Through the Great Recession and a global health pandemic, MSU completed FRIB in January 2022, on budget and ahead of schedule.

THE FRONTIER

ARTEMIS SPYROU Professor of physics at FRIB and in the Department of Physics and Astronomy.

RIBBON-CUTTING U.S. Secretary of Energy Jennifer M. Granholm (center right) and MSU President Samuel L. Stanley Jr., M.D. (center left) cut the ribbon to officially mark the start of FRIB’s scientific mission.

BRADLEY M. SHERRILL FRIB scientific director.

ALEXANDRA GADE Professor of physics at FRIB and in the Department of Physics and Astronomy. FRIB deputy scientific director.

Working at the Frontiers of Science
On May 2, about 900 guests, including Michigan political leaders, MSU administrators, MSU trustees and other dignitaries, packed Shaw Lane for the ceremonial opening of FRIB. U.S. Secretary of Energy Jennifer M. Granholm and MSU President Samuel L. Stanley Jr., M.D. cut the ribbon signaling the official start of FRIB’s mission to explore new scientific boundaries, train new scientists and serve humanity.

“Along with boosting the nation’s innovative capacity and global competitiveness, this facility will help us discover new things about our universe and ourselves, find new ways to diagnose and treat cancer and strengthen our national security,” Granholm, the former Michigan governor, beamed.

A week later, FRIB shed the pomp and circumstance and began executing its first experiments.

Producing rare isotopes unfound anywhere else on the planet, FRIB researchers are now starting to test the fundamental interactions and symmetries of nature. The facility is expected to more than double the research opportunities in fields such as nuclear physics, nuclear medicine and homeland security, while also stimulating advancements in astrophysics, plant biology, clean-energy production and advanced radio-frequency systems.

“I’m excited by the possibilities of asking questions and performing experiments that have never been tackled before,” said MSU physics professor Alexandra Gade, whose work investigates the nature of nuclei and how they react.

What’s more, FRIB is a “user facility,” meaning scientists from anywhere can submit proposals to use the facility for their experiments. The FRIB Users Organization (FRIBUO), an independent organization of investigators interested in visiting FRIB to conduct scientific research and develop new technology, already includes more than 1,600 members representing more than 120 U.S. colleges and universities, more than 50 countries and upward of a dozen national laboratories.
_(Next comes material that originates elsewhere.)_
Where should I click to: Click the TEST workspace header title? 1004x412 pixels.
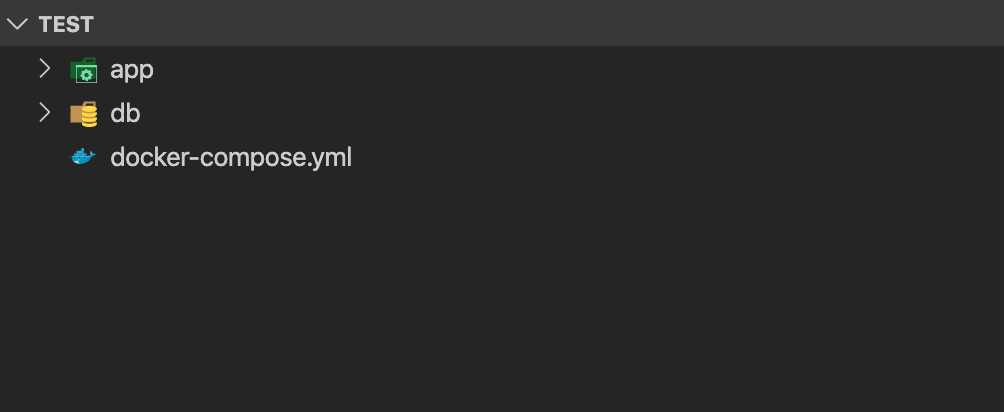click(x=66, y=25)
In its first call for proposals in late 2020, FRIB received 82 submissions from 597 scientists coming from 30 countries and 130 institutions.
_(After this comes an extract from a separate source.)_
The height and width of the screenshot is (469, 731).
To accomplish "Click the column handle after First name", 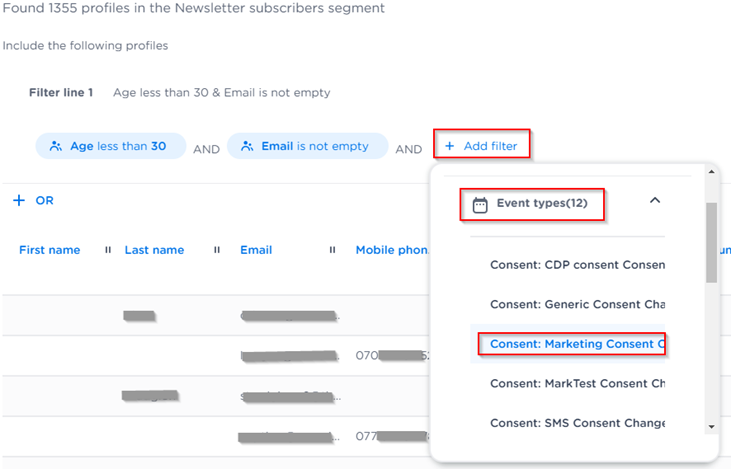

Glasmacher called MSU the user community’s “humble servant,” while Gade, who doubles as FRIB’s deputy scientific director, said FRIB seeks to enable powerful scientific research and discoveries above all else.
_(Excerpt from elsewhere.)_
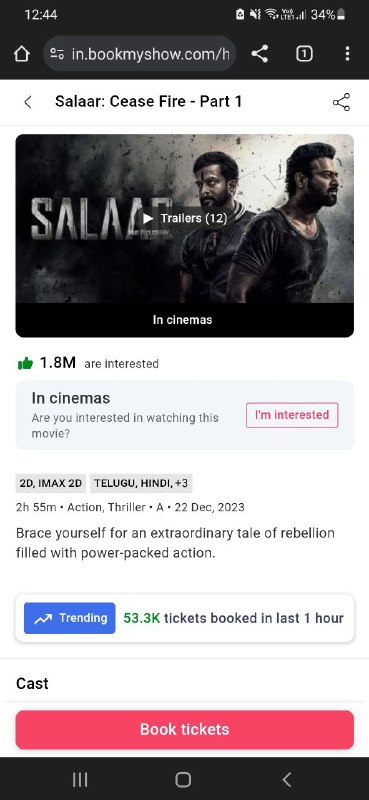Go back using the page header arrow
The width and height of the screenshot is (369, 800).
28,102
“We’re opening the door for scientists to explore worlds they’ve never been able to explore before,” said Gade, who serves as a liaison between FRIB and its broad user community.

And while FRIB—perhaps not surprisingly given the uber-detailed approach of its proposal and construction—possesses a defined scientific program, leaders acknowledge the looming presence of scientific serendipity and the novel breakthroughs possible by an accelerator operating at an unprecedented level. Working with exotic structures at the limits of stability, the potential for new knowledge and discoveries soars as science enters the unknown.

“Most exciting isn’t the things we think we’ll find, but the things we didn’t expect to find,” said Dean Lee, a professor of physics at FRIB and prominent nuclear theorist.

When scientists began finding rare isotopes decades ago, no one could foresee the now-ubiquitous applications ahead, such as smoke detectors, sterile bandages or advancements in cancer diagnosis and treatments. Today, the wonder of discovery, the possibilities for science to penetrate the unknown, energizes the FRIB community.

“We think we know why we’re building FRIB,” said Sherrill, now FRIB’s scientific director. “When you explore science that has never been done before, though, there will be things we didn’t anticipate, and that’s what is most invigorating of all.”